» TRY IT
Give every line of the listing back, exactly as written.
--- START ---
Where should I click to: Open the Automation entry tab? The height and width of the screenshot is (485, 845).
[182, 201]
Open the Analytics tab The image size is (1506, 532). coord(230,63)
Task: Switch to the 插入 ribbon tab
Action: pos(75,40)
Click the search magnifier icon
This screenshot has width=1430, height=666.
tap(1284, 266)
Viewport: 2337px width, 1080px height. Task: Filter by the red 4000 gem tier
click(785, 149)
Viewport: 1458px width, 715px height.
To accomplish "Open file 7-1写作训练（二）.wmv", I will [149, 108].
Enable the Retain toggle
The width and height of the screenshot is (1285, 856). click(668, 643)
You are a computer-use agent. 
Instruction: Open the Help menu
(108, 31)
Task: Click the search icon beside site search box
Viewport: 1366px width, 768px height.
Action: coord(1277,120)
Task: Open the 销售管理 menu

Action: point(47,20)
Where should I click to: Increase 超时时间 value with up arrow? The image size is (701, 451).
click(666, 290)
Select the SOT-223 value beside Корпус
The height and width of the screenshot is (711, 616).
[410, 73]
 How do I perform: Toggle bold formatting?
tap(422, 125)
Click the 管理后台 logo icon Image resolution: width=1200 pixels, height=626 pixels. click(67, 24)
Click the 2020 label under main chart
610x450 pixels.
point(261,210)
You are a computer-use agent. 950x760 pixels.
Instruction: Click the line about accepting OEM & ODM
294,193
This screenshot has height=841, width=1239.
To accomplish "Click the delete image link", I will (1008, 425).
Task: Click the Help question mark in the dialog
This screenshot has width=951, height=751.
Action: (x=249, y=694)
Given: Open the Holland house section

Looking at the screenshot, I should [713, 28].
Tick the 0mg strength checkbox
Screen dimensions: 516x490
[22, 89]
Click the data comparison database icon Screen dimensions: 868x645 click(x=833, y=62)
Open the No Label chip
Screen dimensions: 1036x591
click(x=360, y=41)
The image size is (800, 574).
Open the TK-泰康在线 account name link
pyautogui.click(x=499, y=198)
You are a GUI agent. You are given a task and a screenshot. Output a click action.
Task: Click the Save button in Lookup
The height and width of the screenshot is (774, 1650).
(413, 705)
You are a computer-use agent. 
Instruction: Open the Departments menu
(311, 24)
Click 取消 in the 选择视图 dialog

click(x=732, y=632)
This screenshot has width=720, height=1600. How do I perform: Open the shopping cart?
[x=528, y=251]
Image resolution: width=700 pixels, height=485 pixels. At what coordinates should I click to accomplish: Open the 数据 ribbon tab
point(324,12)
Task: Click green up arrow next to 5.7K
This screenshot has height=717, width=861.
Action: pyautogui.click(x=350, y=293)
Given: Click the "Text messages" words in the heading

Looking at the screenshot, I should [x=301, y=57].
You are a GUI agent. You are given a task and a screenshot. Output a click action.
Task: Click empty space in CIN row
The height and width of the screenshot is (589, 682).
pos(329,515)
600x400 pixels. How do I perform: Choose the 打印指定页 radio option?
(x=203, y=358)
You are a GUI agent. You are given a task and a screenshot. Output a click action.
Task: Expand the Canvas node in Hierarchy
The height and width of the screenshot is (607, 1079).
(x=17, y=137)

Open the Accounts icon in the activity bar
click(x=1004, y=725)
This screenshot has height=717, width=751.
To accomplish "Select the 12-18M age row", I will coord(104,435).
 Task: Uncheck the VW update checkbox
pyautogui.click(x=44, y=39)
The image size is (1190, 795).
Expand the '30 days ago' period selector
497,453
--- END ---
» RESPONSE AREA
Where should I click to: Open the Automation entry tab? The height and width of the screenshot is (485, 845).
[182, 201]
Open the Analytics tab The image size is (1506, 532). coord(230,63)
Task: Switch to the 插入 ribbon tab
Action: pos(75,40)
Click the search magnifier icon
This screenshot has width=1430, height=666.
tap(1284, 266)
Viewport: 2337px width, 1080px height. Task: Filter by the red 4000 gem tier
click(785, 149)
Viewport: 1458px width, 715px height.
To accomplish "Open file 7-1写作训练（二）.wmv", I will [149, 108].
Enable the Retain toggle
The width and height of the screenshot is (1285, 856). click(668, 643)
You are a computer-use agent. 
Instruction: Open the Help menu
(108, 31)
Task: Click the search icon beside site search box
Viewport: 1366px width, 768px height.
Action: coord(1277,120)
Task: Open the 销售管理 menu

Action: point(47,20)
Where should I click to: Increase 超时时间 value with up arrow? The image size is (701, 451).
click(666, 290)
Select the SOT-223 value beside Корпус
The height and width of the screenshot is (711, 616).
[410, 73]
 How do I perform: Toggle bold formatting?
tap(422, 125)
Click the 管理后台 logo icon Image resolution: width=1200 pixels, height=626 pixels. click(67, 24)
Click the 2020 label under main chart
610x450 pixels.
point(261,210)
You are a computer-use agent. 950x760 pixels.
Instruction: Click the line about accepting OEM & ODM
294,193
This screenshot has height=841, width=1239.
To accomplish "Click the delete image link", I will (1008, 425).
Task: Click the Help question mark in the dialog
This screenshot has width=951, height=751.
Action: (x=249, y=694)
Given: Open the Holland house section

Looking at the screenshot, I should [713, 28].
Tick the 0mg strength checkbox
Screen dimensions: 516x490
[22, 89]
Click the data comparison database icon Screen dimensions: 868x645 click(x=833, y=62)
Open the No Label chip
Screen dimensions: 1036x591
click(x=360, y=41)
The image size is (800, 574).
Open the TK-泰康在线 account name link
pyautogui.click(x=499, y=198)
You are a GUI agent. You are given a task and a screenshot. Output a click action.
Task: Click the Save button in Lookup
The height and width of the screenshot is (774, 1650).
(413, 705)
You are a computer-use agent. 
Instruction: Open the Departments menu
(311, 24)
Click 取消 in the 选择视图 dialog

click(x=732, y=632)
This screenshot has width=720, height=1600. How do I perform: Open the shopping cart?
[x=528, y=251]
Image resolution: width=700 pixels, height=485 pixels. At what coordinates should I click to accomplish: Open the 数据 ribbon tab
point(324,12)
Task: Click green up arrow next to 5.7K
This screenshot has height=717, width=861.
Action: pyautogui.click(x=350, y=293)
Given: Click the "Text messages" words in the heading

Looking at the screenshot, I should [x=301, y=57].
You are a GUI agent. You are given a task and a screenshot. Output a click action.
Task: Click empty space in CIN row
The height and width of the screenshot is (589, 682).
pos(329,515)
600x400 pixels. How do I perform: Choose the 打印指定页 radio option?
(x=203, y=358)
You are a GUI agent. You are given a task and a screenshot. Output a click action.
Task: Expand the Canvas node in Hierarchy
The height and width of the screenshot is (607, 1079).
(x=17, y=137)

Open the Accounts icon in the activity bar
click(x=1004, y=725)
This screenshot has height=717, width=751.
To accomplish "Select the 12-18M age row", I will coord(104,435).
 Task: Uncheck the VW update checkbox
pyautogui.click(x=44, y=39)
The image size is (1190, 795).
Expand the '30 days ago' period selector
497,453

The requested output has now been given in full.